Porque si de esas sutilezas reales nos hacemos cargo, encontraremos infinidad de caminos para el disfrute de uno de los mejores placeres posibles; el de la transformación de los estragos personales en las DELICIAS de una serie de vidas aventuradas, dirigidas por la calidez de las vibraciones de la existencia. No es posible su control por la soberbia de los humanos, aunque esta no cesa en sus intentos, con el recurso a toda clase de supercherías. Se trata más bien de todo lo contrario, la gratificante sensación experimentada al facilitar la vitalidad de todo ese potencial; con el único freno de no perjudicarse entre sí. Sin duda, una tentación reformadora distante de las trifulcas habituales.

Escuchamos frases referidas a los eventos inexplicados. Algo no hemos hecho bien, qué habrá originado esos desastres, porqué reaccionó así… Muchos sucesos escapan a nuestra comprensión. Notamos como los sentidos y la experiencia directa, al menor descuido o sin él, nos dejan desconectados de los mecanismos actuantes. Dichas fuerzas SUBYACENTES son ubicuas. En la mente circulan como subconsciente, pero las fuerzas misteriosas del mundo circundante superan con creces a los ocultamientos interesados, que sí son obra de autor, agentes manipuladores. Hemos de contar con ese campo común de los enigmas; pero afanados en el descubrimiento de las falsificaciones.

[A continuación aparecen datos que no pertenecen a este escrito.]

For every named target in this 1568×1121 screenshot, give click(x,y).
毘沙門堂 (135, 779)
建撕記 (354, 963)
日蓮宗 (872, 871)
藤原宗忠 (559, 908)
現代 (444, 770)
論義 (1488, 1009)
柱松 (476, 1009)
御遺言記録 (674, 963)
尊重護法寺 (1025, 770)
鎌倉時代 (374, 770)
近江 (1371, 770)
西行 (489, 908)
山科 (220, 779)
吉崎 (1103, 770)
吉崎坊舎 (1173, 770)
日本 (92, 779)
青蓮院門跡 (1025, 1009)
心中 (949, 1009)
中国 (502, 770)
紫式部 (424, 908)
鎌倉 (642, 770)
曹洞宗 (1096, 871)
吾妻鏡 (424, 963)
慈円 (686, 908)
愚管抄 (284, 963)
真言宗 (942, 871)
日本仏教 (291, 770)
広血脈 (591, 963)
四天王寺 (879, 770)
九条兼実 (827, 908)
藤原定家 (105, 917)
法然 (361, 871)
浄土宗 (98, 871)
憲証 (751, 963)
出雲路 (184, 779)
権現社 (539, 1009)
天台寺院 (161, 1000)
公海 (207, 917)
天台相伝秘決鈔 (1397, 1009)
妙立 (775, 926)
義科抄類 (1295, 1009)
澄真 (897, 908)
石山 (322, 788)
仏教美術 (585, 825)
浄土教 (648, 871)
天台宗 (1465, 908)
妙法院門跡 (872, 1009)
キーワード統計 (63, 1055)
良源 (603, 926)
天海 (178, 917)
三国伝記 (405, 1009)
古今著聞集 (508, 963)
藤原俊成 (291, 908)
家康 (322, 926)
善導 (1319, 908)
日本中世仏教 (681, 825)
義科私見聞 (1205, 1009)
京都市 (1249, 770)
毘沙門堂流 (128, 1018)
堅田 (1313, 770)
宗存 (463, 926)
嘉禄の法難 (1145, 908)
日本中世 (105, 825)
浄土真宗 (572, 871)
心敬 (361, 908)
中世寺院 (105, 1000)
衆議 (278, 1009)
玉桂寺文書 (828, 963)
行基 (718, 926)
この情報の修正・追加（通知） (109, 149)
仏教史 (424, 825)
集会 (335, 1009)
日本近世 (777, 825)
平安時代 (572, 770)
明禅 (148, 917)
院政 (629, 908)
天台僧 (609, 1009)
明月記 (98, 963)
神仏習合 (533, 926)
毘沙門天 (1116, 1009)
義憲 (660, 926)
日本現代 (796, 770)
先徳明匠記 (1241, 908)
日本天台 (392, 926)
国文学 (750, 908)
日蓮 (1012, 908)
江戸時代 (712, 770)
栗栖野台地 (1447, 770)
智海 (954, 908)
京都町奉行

En el horno social predominan las algaradas vociferantes, casi siempre dirigidas a distancia de manera insensata por gente creída de su superioridad. El NUDO gordiano reúne esos funcionamientos. Por eso necesitamos otras bases de comportamiento, distanciadas de cualquier poder con rasgos hegemónicos, sobrevenidos por movimientos dinerarios, tergiversación de conceptos, provocación de situaciones terroríficas o traiciones inconfesadas.

Afrontamos el RAYO que no cesa del lenguaje quevediano, puesto que en cada esquina nos sacude; exclamamos vivos lamentos, sobre todo quejas referidas a los procederes de otra gente. Apenas prestamos atención a las NUBES que lo precedieron, aunque en su configuración estuviéramos involucrados. Si enemistados con el análisis responsable, somo meros adictos a la queja, el revulsivo eficaz seguirá en la más alejada ausencia.

A qué las quejas, a qué; clamores nacidos frente a los despropósitos, rutilantes y quizá rotundas. Formarán un auténtico torbellino de colores, expresión de una vorágine artificiosa, por lo escurridiza e irreflexiva; si no apreciamos por ningún resquicio ese ánimo cuajado para la elaboración de mejores alternativas. Dicen que nos movemos entre mentalidades líquidas, también por lo escurridizas; pues eso, aboguemos por el reposo preciso para el CUAJO adecuado.